## Task statement
Return, character for character, the lines of the records starting at the line that contains "Task: Open the shadow_2006 account dropdown" and ending at the final line of the records, with both of those lines included.

Begin Data

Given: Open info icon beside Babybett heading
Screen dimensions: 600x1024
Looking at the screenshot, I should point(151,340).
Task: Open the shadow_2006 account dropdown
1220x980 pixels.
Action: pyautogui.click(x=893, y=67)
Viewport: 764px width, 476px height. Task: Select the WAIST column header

End Data

## Final answer
Task: Open the shadow_2006 account dropdown
1220x980 pixels.
Action: pyautogui.click(x=893, y=67)
Viewport: 764px width, 476px height. Task: Select the WAIST column header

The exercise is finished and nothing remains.